Recently I switched a magento site to use cloudfront as a CDN for the media, skin and js directories and shortly after I started seeing warnings in Blocked Resources reports of Google Search Console saying that the resources served by the cdn where blocked to google.
I did the usual tests through GSC of checking robots,txt access , verifying that everything was accessible etc and it showed no problems. The robots.txt of the main domain was being synchronized to the cdn so the exact same one was being served when it was access by www.domain.com or cdn.domain.com and it was not restricting access to those resources. As a further check I verified the cdn.domain.com in GSC and ran the same checks on the robots txt from there but everything seemed fine.
I tried some tests like adding specific ALLOW directives in robots.txt to try to force google to see things where accessible. To allow for the time it takes in GSC I was of course waiting several days to a week to see if things changed (one of the most frustrating things of troubleshooting this kind of thing) but the errors continued to increase.
Googling the issue there was no much information but I found one stack exchange post that was reporting the same issue and whilst the guy seemed to resolve his problem the answers didn’t seem completely conclusive but at least gave me something to explore. In short it was suggesting that cloudfront reads the robots.txt itself , processes it differently to how a standard crawler would and gives a response.
I focused my testing on cloudfront rather than the site as that seemed to be the cause of the issue. I inspected the response headers using curl commands and spotted that the response seemed without problems but that it was being served by http2 which I had enabled on both the server and cloudfront. Googlebot doesnt use http2 so I wondered if somehow that was confusing things. I wasnt sure exactly how but maybe it was something like Googlebot crawls a url on the server which responds with http1 (which it does correctly) but then somehow the serving of the cdn resources where called by the server and not the crawler so therefore responded with http2 which the bot didnt understand. Something along those lines maybe and easy to test by disabling http2 on cloudfront (and later on the server). Neither of these worked and error continued.

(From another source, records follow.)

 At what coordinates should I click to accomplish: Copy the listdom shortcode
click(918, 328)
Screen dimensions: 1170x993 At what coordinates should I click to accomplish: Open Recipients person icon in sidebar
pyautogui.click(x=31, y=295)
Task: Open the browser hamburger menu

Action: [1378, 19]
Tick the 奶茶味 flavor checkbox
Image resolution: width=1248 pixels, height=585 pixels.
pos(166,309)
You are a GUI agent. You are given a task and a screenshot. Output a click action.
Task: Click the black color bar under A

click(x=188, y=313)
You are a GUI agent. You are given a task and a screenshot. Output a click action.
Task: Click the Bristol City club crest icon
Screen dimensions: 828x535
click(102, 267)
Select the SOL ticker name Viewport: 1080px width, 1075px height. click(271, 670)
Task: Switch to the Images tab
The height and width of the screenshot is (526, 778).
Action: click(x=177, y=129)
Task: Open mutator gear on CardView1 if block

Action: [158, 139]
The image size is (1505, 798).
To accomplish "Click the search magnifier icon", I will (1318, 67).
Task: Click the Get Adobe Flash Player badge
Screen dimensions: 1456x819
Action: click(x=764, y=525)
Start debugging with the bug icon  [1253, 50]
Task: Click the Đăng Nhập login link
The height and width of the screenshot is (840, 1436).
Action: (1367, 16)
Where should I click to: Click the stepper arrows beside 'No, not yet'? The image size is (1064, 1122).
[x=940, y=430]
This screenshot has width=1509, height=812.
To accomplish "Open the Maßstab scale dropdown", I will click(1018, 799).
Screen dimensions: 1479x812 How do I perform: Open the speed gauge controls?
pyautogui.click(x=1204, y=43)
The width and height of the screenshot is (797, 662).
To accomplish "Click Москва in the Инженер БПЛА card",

I also tried a standard free for all robots.txt of “User-agent: * Disallow:” on the server and forced an expiry on the cdn to update it but that didnt fix.
I tried posting in Google Web Master forums and Amazon forums and no one seemed to know the answer but i stumbled across something that I could at least try . I found this article on medium that was from someone that adds a little lamba function to disallow robots on his cloudfront distributions so I simply used it to do the opposite and force serving a robots.txt of “User-agent: * Disallow:” to Googlebot each time it visited.
After a about 3 or 4 days after implementing the lamba function the errors dropped for the first time and continued to do so in the coming weeks and it fixed the problem. So it seems that cloudfront does somehow process your robots.txt and present a non standard response to requests. Im still not sure of the exact reasons why or if it is a bug but at least I found a solution in the end.